Recorded data
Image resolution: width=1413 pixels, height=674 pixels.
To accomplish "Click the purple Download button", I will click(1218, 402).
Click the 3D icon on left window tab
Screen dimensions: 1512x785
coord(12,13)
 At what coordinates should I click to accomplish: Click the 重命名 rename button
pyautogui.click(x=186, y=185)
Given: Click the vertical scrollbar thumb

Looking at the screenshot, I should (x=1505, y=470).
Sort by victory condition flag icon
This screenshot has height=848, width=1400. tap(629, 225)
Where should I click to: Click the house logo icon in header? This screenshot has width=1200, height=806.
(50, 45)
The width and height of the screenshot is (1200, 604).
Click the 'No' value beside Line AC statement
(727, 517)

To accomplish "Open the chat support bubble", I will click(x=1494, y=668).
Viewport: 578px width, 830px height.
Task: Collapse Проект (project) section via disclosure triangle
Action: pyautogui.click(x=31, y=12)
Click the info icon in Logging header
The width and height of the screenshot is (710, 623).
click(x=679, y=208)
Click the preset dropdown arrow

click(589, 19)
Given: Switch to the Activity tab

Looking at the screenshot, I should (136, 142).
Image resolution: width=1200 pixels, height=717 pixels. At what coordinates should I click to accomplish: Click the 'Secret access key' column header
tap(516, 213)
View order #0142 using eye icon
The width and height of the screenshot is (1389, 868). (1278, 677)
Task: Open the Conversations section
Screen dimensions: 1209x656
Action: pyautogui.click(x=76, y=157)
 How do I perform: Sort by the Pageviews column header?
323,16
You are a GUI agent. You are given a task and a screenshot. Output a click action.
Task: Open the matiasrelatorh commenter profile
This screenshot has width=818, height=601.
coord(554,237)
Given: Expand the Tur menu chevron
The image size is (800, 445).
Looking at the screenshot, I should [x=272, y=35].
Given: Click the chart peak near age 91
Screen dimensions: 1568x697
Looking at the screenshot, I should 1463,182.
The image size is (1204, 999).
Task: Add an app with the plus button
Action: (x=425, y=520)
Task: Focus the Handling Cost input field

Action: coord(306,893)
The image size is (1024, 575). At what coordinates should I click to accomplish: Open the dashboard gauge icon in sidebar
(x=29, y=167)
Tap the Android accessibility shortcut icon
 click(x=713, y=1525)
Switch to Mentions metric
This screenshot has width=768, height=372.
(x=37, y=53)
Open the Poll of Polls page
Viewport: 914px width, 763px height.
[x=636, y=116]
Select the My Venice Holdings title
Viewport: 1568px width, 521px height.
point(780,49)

▶ Exercise goal: Can you restate every record above word for word?

▶ Solution to the problem:
Image resolution: width=1413 pixels, height=674 pixels.
To accomplish "Click the purple Download button", I will click(1218, 402).
Click the 3D icon on left window tab
Screen dimensions: 1512x785
coord(12,13)
 At what coordinates should I click to accomplish: Click the 重命名 rename button
pyautogui.click(x=186, y=185)
Given: Click the vertical scrollbar thumb

Looking at the screenshot, I should (x=1505, y=470).
Sort by victory condition flag icon
This screenshot has height=848, width=1400. tap(629, 225)
Where should I click to: Click the house logo icon in header? This screenshot has width=1200, height=806.
(50, 45)
The width and height of the screenshot is (1200, 604).
Click the 'No' value beside Line AC statement
(727, 517)

To accomplish "Open the chat support bubble", I will click(x=1494, y=668).
Viewport: 578px width, 830px height.
Task: Collapse Проект (project) section via disclosure triangle
Action: pyautogui.click(x=31, y=12)
Click the info icon in Logging header
The width and height of the screenshot is (710, 623).
click(x=679, y=208)
Click the preset dropdown arrow

click(589, 19)
Given: Switch to the Activity tab

Looking at the screenshot, I should (136, 142).
Image resolution: width=1200 pixels, height=717 pixels. At what coordinates should I click to accomplish: Click the 'Secret access key' column header
tap(516, 213)
View order #0142 using eye icon
The width and height of the screenshot is (1389, 868). (1278, 677)
Task: Open the Conversations section
Screen dimensions: 1209x656
Action: pyautogui.click(x=76, y=157)
 How do I perform: Sort by the Pageviews column header?
323,16
You are a GUI agent. You are given a task and a screenshot. Output a click action.
Task: Open the matiasrelatorh commenter profile
This screenshot has width=818, height=601.
coord(554,237)
Given: Expand the Tur menu chevron
The image size is (800, 445).
Looking at the screenshot, I should [x=272, y=35].
Given: Click the chart peak near age 91
Screen dimensions: 1568x697
Looking at the screenshot, I should 1463,182.
The image size is (1204, 999).
Task: Add an app with the plus button
Action: (x=425, y=520)
Task: Focus the Handling Cost input field

Action: coord(306,893)
The image size is (1024, 575). At what coordinates should I click to accomplish: Open the dashboard gauge icon in sidebar
(x=29, y=167)
Tap the Android accessibility shortcut icon
 click(x=713, y=1525)
Switch to Mentions metric
This screenshot has width=768, height=372.
(x=37, y=53)
Open the Poll of Polls page
Viewport: 914px width, 763px height.
[x=636, y=116]
Select the My Venice Holdings title
Viewport: 1568px width, 521px height.
point(780,49)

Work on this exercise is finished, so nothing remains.